STEEL HORIZONS | BOSTON Speaker Series 6 - Prefabrication innovations: Redefining what is possible to advance the AEC industry with Amr Raafat

Step into the future of industrialised construction with our exclusive STEEL HORIZONS | BOSTON speaker series. In each post, we showcase one speaker from our STEEL HORIZONS | BOSTON 2023 event and share their insights about the future of construction.  

Next is Amr Raafat, Chief Innovation Officer of Windover Construction, an expert in cutting-edge project procurement technologies, with more than 20 years of experience combining architectural, engineering and construction (AEC) expertise. In his talk he shares the exciting innovations Windover is utilising to build more efficiently.  

Amr Raafat has built a reputation as a technology front runner in the AEC industry over two decades. His employer, Windover, is an industry leader in construction management, design and build, virtual design and construction technology.  

In his STEEL HORIZONS | BOSTON talk Amr demonstrates how the company has used innovative technology, such as laser scanning and drone surveys, to provide certainty of outcome and improve efficiencies. These are real world examples with tight schedules and limited budgets.


Using drones to create 4D surveys  

Windover starts any project, whether modular or traditional, by creating a 4D sequence using drone technology and Autodesk’s 3D Max computer graphics program, then linking the model to key schedule milestones. This helps their team understand site constraints:  

“When we bring trucks with modules, how are we going to fit them? Safety planning, logistics planning, identifying discrepancies and clashes with existing utilities,” Amr says.  

“This is best practice to enable us to figure out how we can bring offsite elements and fit them onsite - and how we’re going to sync them to the build schedule to set expectations between, not only trade partners onsite, but also the client and the city.” 
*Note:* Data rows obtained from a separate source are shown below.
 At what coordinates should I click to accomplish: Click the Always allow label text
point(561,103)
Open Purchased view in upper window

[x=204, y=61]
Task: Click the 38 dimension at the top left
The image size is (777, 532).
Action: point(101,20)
Renovating the Cabot YMCA using telescopic framing  

To retrofit the interior framing of a 120-year-old building with uneven ceilings, Windover called on the expertise of Autodesk, StrucSoft and Howick. First, they ripped out the interior of the building, then they laser scanned its interior to precisely measure and model every inch. Next, they used Howick machinery to manufacture custom telescopic framing.


“This framing arrives small to fit through tight corridors and elevators then expands when it gets to its intended location … it can fit within any geometry. This is a huge time saver. No cutting onsite required. It can work with any fit out to increase safety and efficiency.” 
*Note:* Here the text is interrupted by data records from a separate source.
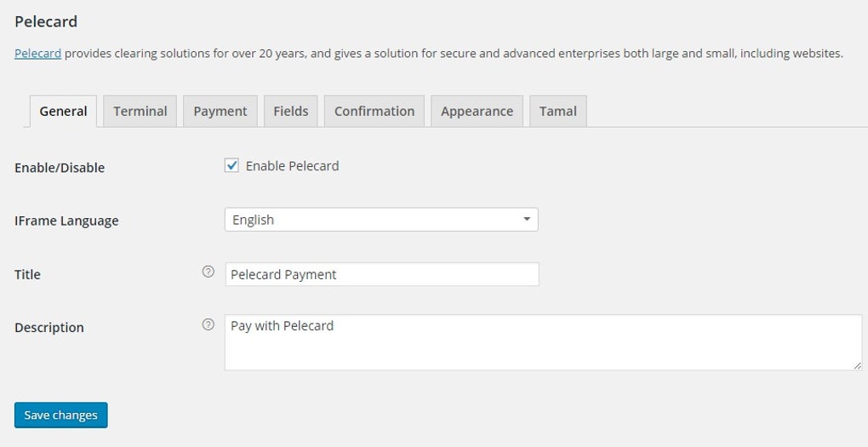
Task: Toggle the Enable Pelecard checkbox
Action: click(231, 166)
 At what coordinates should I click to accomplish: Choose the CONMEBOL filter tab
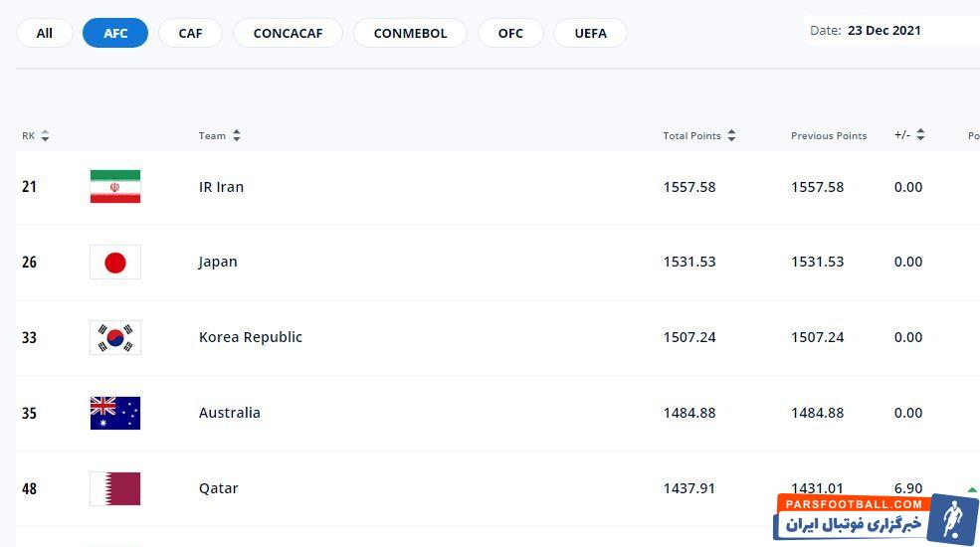click(x=410, y=33)
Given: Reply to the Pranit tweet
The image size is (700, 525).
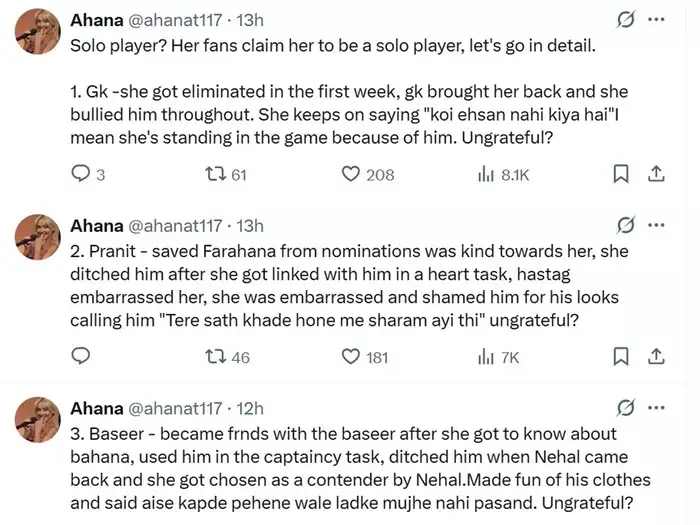Looking at the screenshot, I should (x=83, y=356).
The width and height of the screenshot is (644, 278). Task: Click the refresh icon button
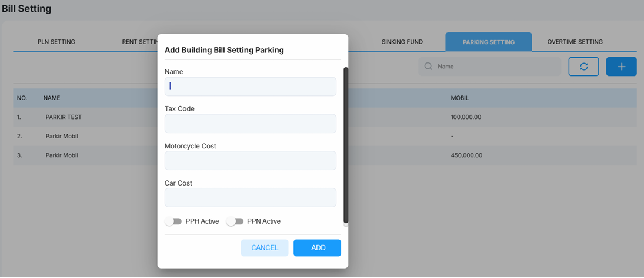point(583,67)
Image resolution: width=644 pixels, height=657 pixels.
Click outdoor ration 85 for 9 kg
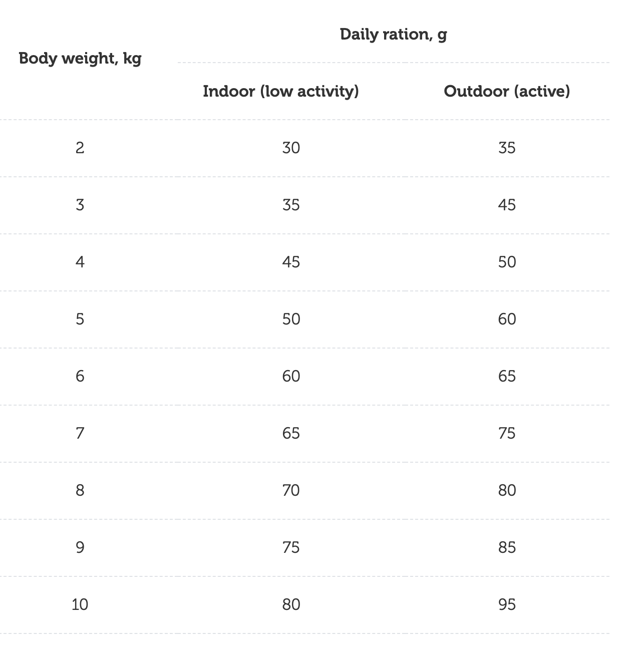click(507, 547)
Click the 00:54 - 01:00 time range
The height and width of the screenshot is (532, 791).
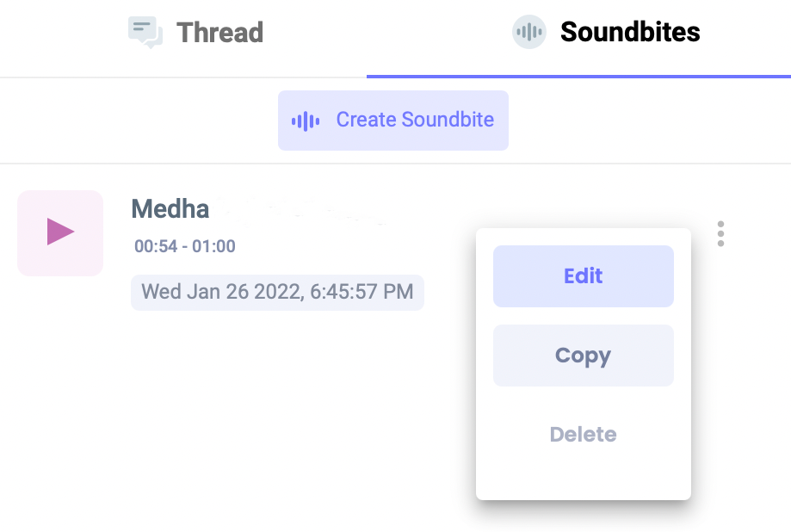pos(183,245)
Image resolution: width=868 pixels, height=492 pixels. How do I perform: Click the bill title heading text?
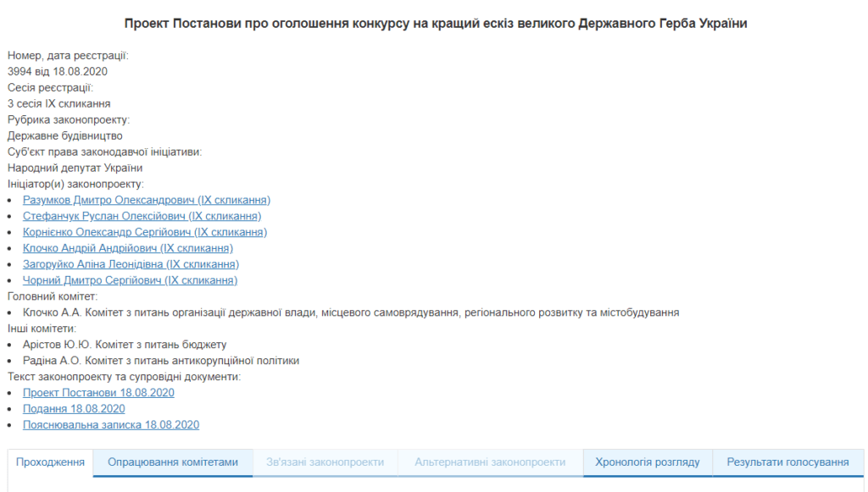tap(436, 23)
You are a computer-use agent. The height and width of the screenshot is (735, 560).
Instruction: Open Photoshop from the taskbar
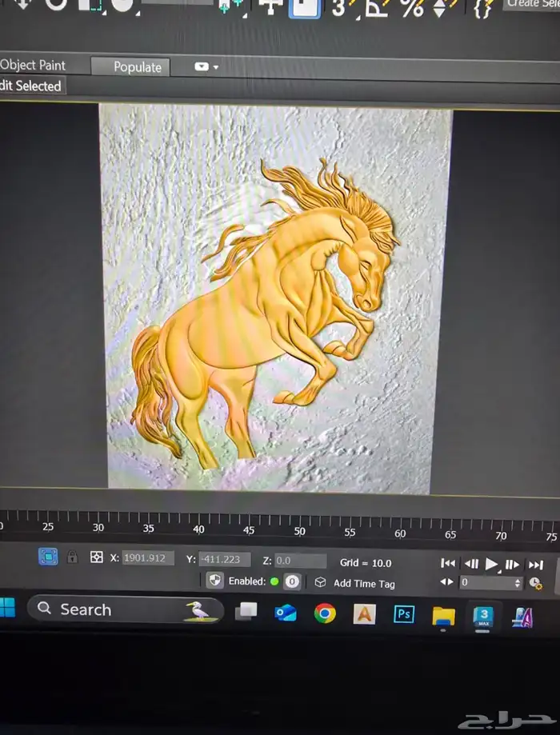(404, 614)
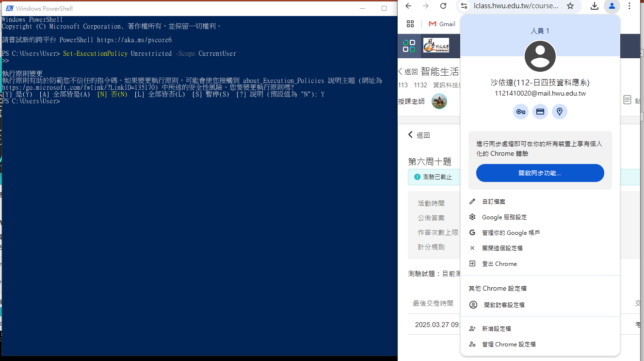Click the 開啟同步功能 button
This screenshot has width=644, height=361.
(540, 173)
“It’s really powerful and our team love it. It makes their job easier and faster and they love that it’s very green. There’s not much waste in the material you produce.”  
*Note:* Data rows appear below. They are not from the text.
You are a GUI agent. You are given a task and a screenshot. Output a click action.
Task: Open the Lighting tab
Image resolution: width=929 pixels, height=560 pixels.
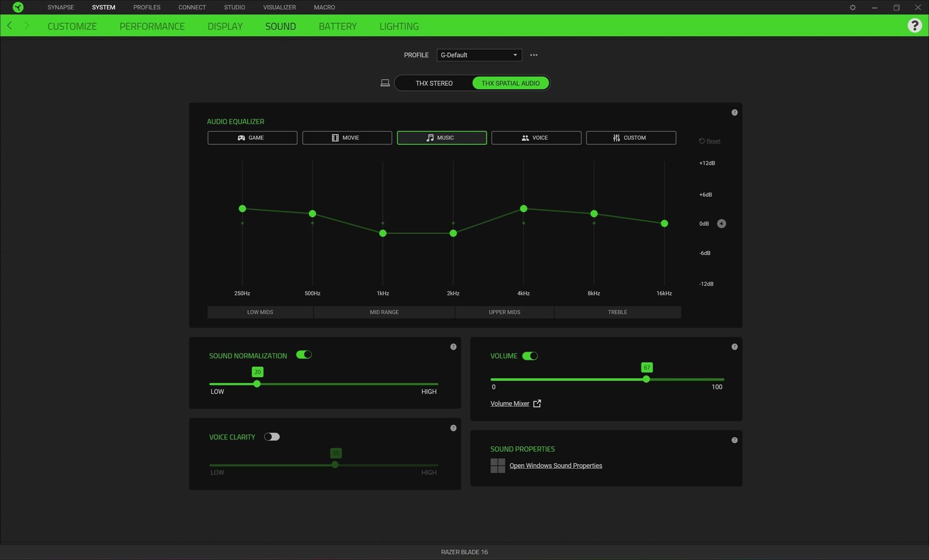[x=399, y=26]
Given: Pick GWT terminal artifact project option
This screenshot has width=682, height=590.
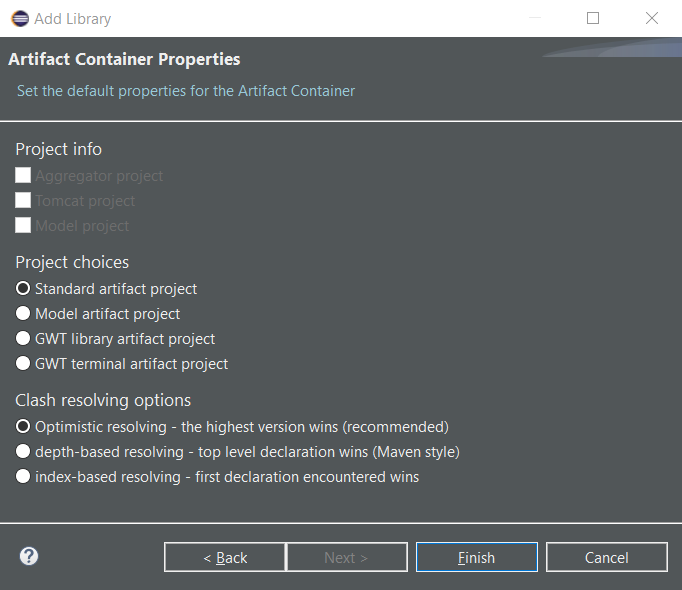Looking at the screenshot, I should point(23,363).
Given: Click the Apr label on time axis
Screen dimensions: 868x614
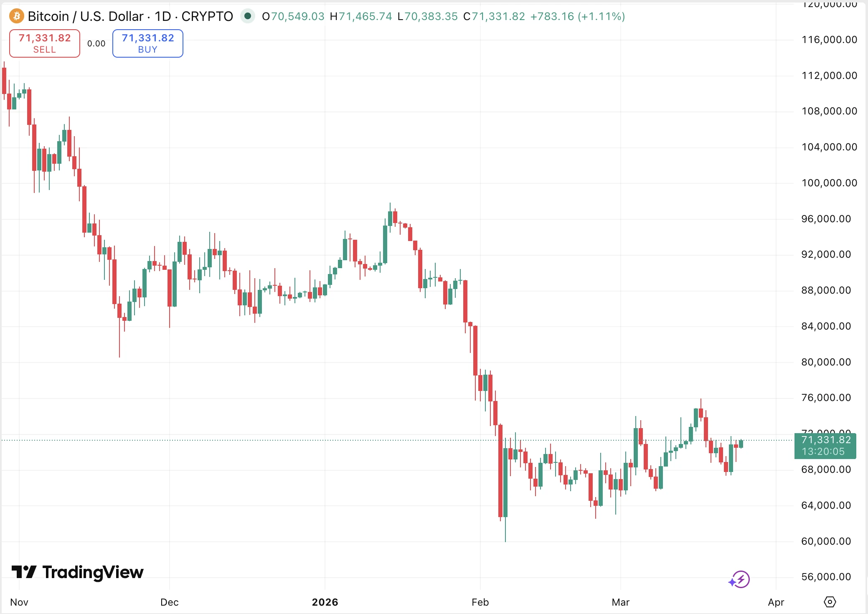Looking at the screenshot, I should 776,602.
Building a modular university using mixed reality software  

Windover got involved in the Tufts University build very early, laser scanning and modelling existing utilities and structures using STUD-IO and Autodesk to ensure coordination and delivery of project outcomes in a very short time.  

This modelling enabled them to create most of the building components offsite in factories:  

“This project needed 975 trusses for roofs … these were fabricated in 15 hours using Howick machines. This creates so many efficiencies.” 

Replicating a 120-year-old facade using BIM and 3D printing 

A client recently asked Windover to renovate a 120-year-old building’s facade as cost effectively as possible. The company used innovative methods to get results, laser scanning the facade, creating a detailed Autodesk Fusion Model of it, accurate to within 1 mm.  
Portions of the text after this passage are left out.